I’d wanted to test the car, to feel her vibes and see if there was any doubt she was up to another tour of the Dales this weekend. She ran sweetly, as she has done all summer, so I can find no reason for anxiety, other than my usual pre-travel qualms. It will probably be the last long trip I take in her this year. Soon the days will be too short, and the air too sharp for flitting about in a car with no roof. She’s not the same with the top up. With the top up she is lumpy and bumpy and noisy. With the top down she is sweet and serene.
I know which of her humours I prefer.
I usually arrive at the Marine Drive around eight PM, mainly because the parking’s free after this time. The long stretch of the car-park is usually quiet – just a few vehicles dotted about, the shops closed, and an all pervading air of peace as the sun sinks. People gazed out from the warmth of their cars, some walked the sea front for a fresher air. Some skated on rollerblades, some MAMILS cycled, their effing and blinding and spitting being the only occasional departure from eventide gentleness. Then there was a comfortably sweatered man reciting lines from the script of a play he was learning, speaking quietly to himself. I couldn’t make out the words, but they sounded lyrical, like a poem, or a spell he was casting upon the coming night.
I sat on the sea wall, with binoculars, naming the fells and picking out landmarks along the Fylde coast where the low sun had by now set the entire sea front on fire. The car was behind me, just a short hop across the road. I don’t like her out of sight when the top’s down. She reflected the deepening contrasts, her blue paint taking on a tinge of midnight, and with a halo of orange from the setting sun. Her engineering details blurred out, and she began to look different than she does in daylight, half fantasy, like an other worldly thing.
In the setting of the sun there was also a feeling of holidays coming to an end, and the banal grind taking on a more troublesome stature. I don’t know why I feel this way. My holidays were over a month ago, and even then I only get a couple of weeks, yet still I carry a vestige of that old academic calendar inside of me, and feel a wobble when I see the back-to-school adverts on the telly, also when I see the sun kiss the sands here at eight fifteen.
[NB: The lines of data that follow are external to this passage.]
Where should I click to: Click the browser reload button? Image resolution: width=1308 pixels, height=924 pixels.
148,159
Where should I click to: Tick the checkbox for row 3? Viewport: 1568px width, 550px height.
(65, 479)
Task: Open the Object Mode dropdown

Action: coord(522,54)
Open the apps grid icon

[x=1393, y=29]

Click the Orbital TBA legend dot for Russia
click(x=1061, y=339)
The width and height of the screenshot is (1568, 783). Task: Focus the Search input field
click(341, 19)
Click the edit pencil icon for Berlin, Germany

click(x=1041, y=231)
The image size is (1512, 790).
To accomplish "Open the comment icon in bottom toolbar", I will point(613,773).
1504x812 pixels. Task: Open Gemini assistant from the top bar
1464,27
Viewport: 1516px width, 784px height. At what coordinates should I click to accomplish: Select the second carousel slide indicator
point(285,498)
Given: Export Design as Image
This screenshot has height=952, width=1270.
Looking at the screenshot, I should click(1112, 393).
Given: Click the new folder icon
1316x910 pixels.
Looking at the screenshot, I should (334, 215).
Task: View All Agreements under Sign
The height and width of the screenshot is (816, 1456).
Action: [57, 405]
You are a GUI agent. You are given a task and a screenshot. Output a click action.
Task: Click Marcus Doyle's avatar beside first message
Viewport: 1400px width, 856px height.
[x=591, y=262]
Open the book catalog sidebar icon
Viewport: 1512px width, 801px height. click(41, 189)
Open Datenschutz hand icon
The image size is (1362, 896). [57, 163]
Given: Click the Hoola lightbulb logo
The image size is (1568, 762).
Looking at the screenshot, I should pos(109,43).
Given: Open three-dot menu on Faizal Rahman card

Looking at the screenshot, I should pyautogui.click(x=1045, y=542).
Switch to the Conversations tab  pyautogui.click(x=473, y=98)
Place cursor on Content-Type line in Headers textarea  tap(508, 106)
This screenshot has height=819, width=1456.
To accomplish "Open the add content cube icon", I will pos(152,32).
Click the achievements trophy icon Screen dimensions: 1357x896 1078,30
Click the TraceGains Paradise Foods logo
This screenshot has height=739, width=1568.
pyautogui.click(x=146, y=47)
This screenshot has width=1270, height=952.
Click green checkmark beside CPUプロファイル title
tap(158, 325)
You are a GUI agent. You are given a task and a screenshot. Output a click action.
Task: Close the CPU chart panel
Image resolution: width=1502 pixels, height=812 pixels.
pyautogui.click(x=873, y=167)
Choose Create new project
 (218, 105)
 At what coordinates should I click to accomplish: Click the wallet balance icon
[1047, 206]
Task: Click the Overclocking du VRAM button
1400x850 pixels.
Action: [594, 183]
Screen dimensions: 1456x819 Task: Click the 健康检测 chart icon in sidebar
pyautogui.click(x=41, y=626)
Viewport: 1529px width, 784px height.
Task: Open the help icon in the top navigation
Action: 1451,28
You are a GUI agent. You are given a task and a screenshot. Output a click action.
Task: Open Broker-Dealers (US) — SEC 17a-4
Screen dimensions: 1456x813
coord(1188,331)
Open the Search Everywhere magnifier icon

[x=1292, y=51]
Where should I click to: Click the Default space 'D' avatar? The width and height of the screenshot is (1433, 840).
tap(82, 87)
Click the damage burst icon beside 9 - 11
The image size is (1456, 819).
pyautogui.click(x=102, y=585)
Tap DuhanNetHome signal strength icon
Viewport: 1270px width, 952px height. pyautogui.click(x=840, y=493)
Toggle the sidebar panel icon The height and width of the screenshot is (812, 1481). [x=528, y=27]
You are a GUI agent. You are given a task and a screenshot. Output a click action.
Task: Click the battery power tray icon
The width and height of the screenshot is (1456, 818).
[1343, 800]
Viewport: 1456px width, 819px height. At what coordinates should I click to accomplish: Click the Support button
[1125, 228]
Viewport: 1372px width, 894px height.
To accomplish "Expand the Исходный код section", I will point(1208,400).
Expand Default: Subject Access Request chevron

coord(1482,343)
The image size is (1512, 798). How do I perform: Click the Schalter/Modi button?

We are rarely aware of the movement of the earth, nor the passage of time so keenly as when we watch the sun set. From the moment the disc first grazes the horizon to the last poignant speck of gold winking out, we see and feel the transience of life in the visible draining of the light. We feel its mystery too as we gaze, ever hopeful, at the pink afterglow, wondering if the sea will not throw up some belated revelation of reflected light from its depths.
It did not.
I drove back in the semi-dark, the air smelling of late season and the harvesting of vast meadows. A soft reddish glow came from the instruments, and the brighter of the planets dotted the ecliptic. I did not know their names – guessed at Venus and Saturn. Another planet turned out to be an aircraft on final approach to Blackpool.
It was a clear night, beautifully still as it sank to black. I slowed the car to hush the rush of wind, as I drove the long Marsh Road past Hundred End, and I reached out to feel the caress of air in my palm. There I felt the summer softness giving way to autumn’s tingle, and the darker, harder days ahead.
It was from around here I bought her. She seems to enjoy drawing me back to the sights and the scenery of her past lives, hinting at summers unknown to me.
I hope the weather holds for the weekend, and the Dales.